3.3 Set Up Load Balancing¶
The Kubernetes API (port 6443) and Talos API (port 50000) must be reachable via a stable endpoint that distributes traffic across control plane nodes. This requires a Layer 4 (TCP) load balancer or virtual IP with health checks.
Requirements¶
| Listener | Backend Port | Health Check | Protocol | Backend Nodes |
|---|---|---|---|---|
| Kubernetes API | 6443 | TCP connect on 6443 | TCP | All control plane nodes |
| Talos API | 50000 | TCP connect on 50000 | TCP | All control plane nodes |
The load balancer endpoint becomes the cluster_endpoint that all tools (kubectl, talosctl, worker nodes) use to reach the control plane.
The load balancer module (terraform/modules/aws/loadbalancer) creates a Network Load Balancer (NLB) that provides access to the Kubernetes API and Talos API on the control plane nodes. This is deployed as part of terraform apply via terraform/cluster/aws/main.tf.
Step 1: Configure Load Balancer Variables¶
Open terraform/cluster/envs/aws.tfvars and set the NLB parameters:
nlb_internal = false # true = internal, false = internet-facing
enable_deletion_protection = false
enable_cross_zone_load_balancing = false # Single AZ, not needed
Internal NLB (nlb_internal = true) -- requires VPN or bastion host to reach the control plane from outside the VPC. Use this for production.
Internet-facing NLB (nlb_internal = false) -- the NLB gets a public DNS name. Combine with allowed_admin_cidrs in the security group to restrict access. Use this for demo/testing:
nlb_internal = false
enable_deletion_protection = false
enable_cross_zone_load_balancing = false
allowed_admin_cidrs = [
"196.45.28.20/32",
]
Health Check Tuning¶
variable "health_check_interval" {
description = "NLB health check interval in seconds"
type = number
default = 10
}
variable "health_check_timeout" {
description = "NLB health check timeout in seconds"

Data excerpt
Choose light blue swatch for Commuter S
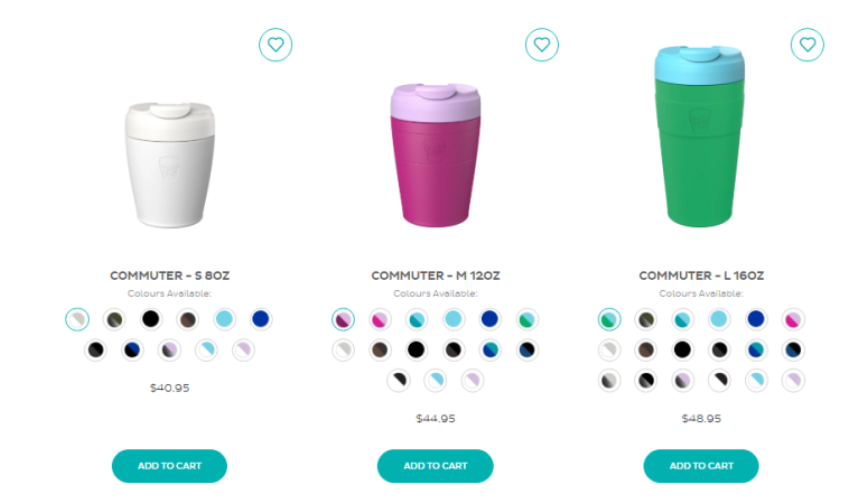 224,319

Work to complete
Please print the load balancing setup text above again in full, word for word.

Response to this exercise
3.3 Set Up Load Balancing¶
The Kubernetes API (port 6443) and Talos API (port 50000) must be reachable via a stable endpoint that distributes traffic across control plane nodes. This requires a Layer 4 (TCP) load balancer or virtual IP with health checks.
Requirements¶
| Listener | Backend Port | Health Check | Protocol | Backend Nodes |
|---|---|---|---|---|
| Kubernetes API | 6443 | TCP connect on 6443 | TCP | All control plane nodes |
| Talos API | 50000 | TCP connect on 50000 | TCP | All control plane nodes |
The load balancer endpoint becomes the cluster_endpoint that all tools (kubectl, talosctl, worker nodes) use to reach the control plane.
The load balancer module (terraform/modules/aws/loadbalancer) creates a Network Load Balancer (NLB) that provides access to the Kubernetes API and Talos API on the control plane nodes. This is deployed as part of terraform apply via terraform/cluster/aws/main.tf.
Step 1: Configure Load Balancer Variables¶
Open terraform/cluster/envs/aws.tfvars and set the NLB parameters:
nlb_internal = false # true = internal, false = internet-facing
enable_deletion_protection = false
enable_cross_zone_load_balancing = false # Single AZ, not needed
Internal NLB (nlb_internal = true) -- requires VPN or bastion host to reach the control plane from outside the VPC. Use this for production.
Internet-facing NLB (nlb_internal = false) -- the NLB gets a public DNS name. Combine with allowed_admin_cidrs in the security group to restrict access. Use this for demo/testing:
nlb_internal = false
enable_deletion_protection = false
enable_cross_zone_load_balancing = false
allowed_admin_cidrs = [
"196.45.28.20/32",
]
Health Check Tuning¶
variable "health_check_interval" {
description = "NLB health check interval in seconds"
type = number
default = 10
}
variable "health_check_timeout" {
description = "NLB health check timeout in seconds"